Page Pressley, Emmer & Rye
This may be the last year that you see Emmer & Rye chef de cuisine Page Pressley listed as a rising star. Since being nominated in this category last year, he has had a breakout year, earning praise from StarChefs and increasingly representing the restaurant at culinary events. Of course, he had some serious chops before joining the team, impressing Austin as the chef de cuisine at Uchiko and the head chef at the much-missed St. Philip. Now collaborating with the visionary team at Emmer & Rye, he is operating in a whole new stratosphere.
Deepa Shridhar, Puli-Ra
Few chefs embody Austin’s DIY food culture as much as Deepa Shridhar.

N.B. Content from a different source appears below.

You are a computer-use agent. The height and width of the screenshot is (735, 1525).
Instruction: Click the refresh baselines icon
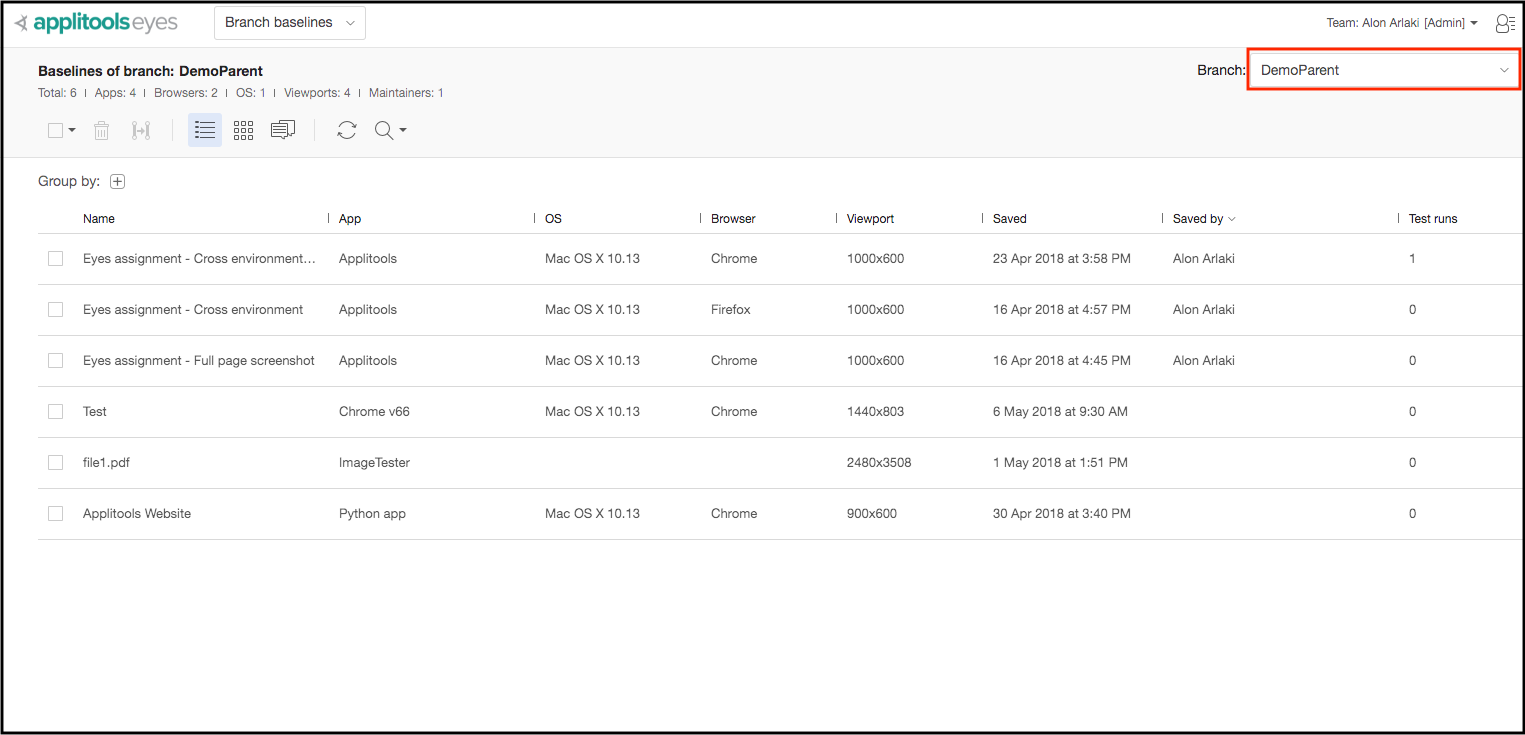347,130
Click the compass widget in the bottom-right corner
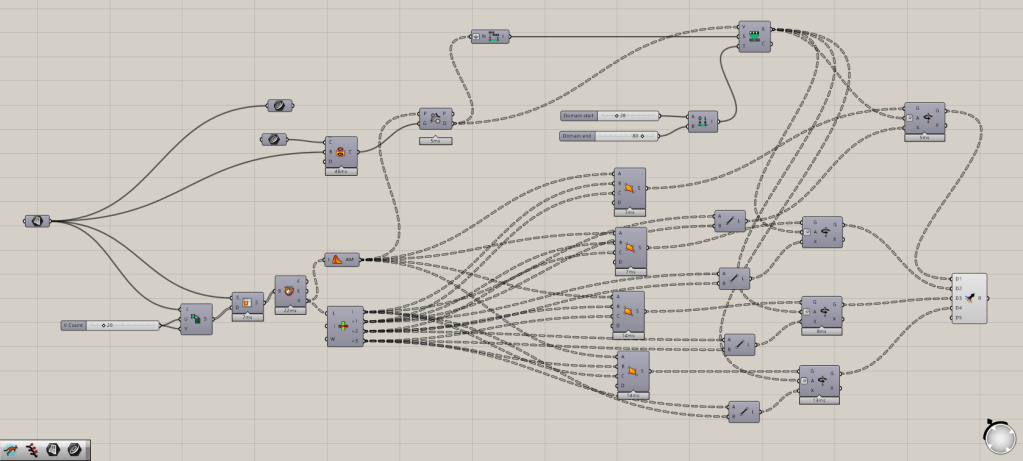Viewport: 1023px width, 461px height. (998, 436)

When she needed money while working on a documentary film, she started a small catering company. When she decided it was time to learn butchery, she hounded Dai Due chef Jesse Griffiths until he offered to let her stage. And when it was time to branch out on her own, she threw out all the rules of Indian cooking, using local ingredients and unexpected techniques — first through her Anjore supper club and popular farmers market stand, and now via her Puli-Ra food truck. Purists and prigs may scoff at her combining cacio e pepe and naan or throwing green saag on a pizza. People who actually love food rejoice at the way she turns her diverse biography into effortlessly delicious bites.
Max Snyder, Pitchfork Pretty
Somehow avoiding most of the breathless hype that usually precedes new restaurant openings, Pitchfork Pretty turned out to be one of 2017’s biggest dining revelations. That didn’t last long, of course. Once locals began tasting chef Max Snyder’s inventive takes on Hill Country cuisine, they were hooked, and his chickpea flour-battered fried chicken quickly became regarded as one of the city’s essential dishes. The Austin native may have cut his teeth at well-regarded restaurants elsewhere (NoMad and Eleven Madison Park in New York City and Coi and Old Bus Tavern in San Francisco), but his cuisine at Pitchfork Pretty is proof positive there’s no place like home.
Lakana Trubiana, Dee Dee
Over the past few years, the Austin culinary scene has produced a lot of dazzle as an ambitious generation of chefs set out to tweezer their way to fame. Lakana Trubiana made her name by doing the exact opposite. You won’t find fussy micro-greens topping her om gai, and the coconut milk on the mango dessert is drizzled in a quick squiggle instead of tasteful dots. That time is best spent developing fragrant chili paste broths or making sure the sticky rice comes out perfectly every single time.
Miguel Vidal, Valentina’s Tex-Mex BBQ
For this industry vet, cooking is a family affair. It shows in the way he always gives credit to his co-owners: his wife, Modesty, and brother Elias. It shows in the ingredients he uses, like pork and beef from another family operation, Hartley Ranch. Most of all, it shows in dishes like tangy pulled chicken sandwiches and the fabled Real Deal Holyfield, a kitchen sink breakfast taco that is stuffed with fried egg, potatoes, refried beans, and bacon, then hit with a wallop of smoked brisket or pulled pork. Nothing comes out of his kitchen that he wouldn’t serve to his own kin, which is exactly why you should be serving it to yours.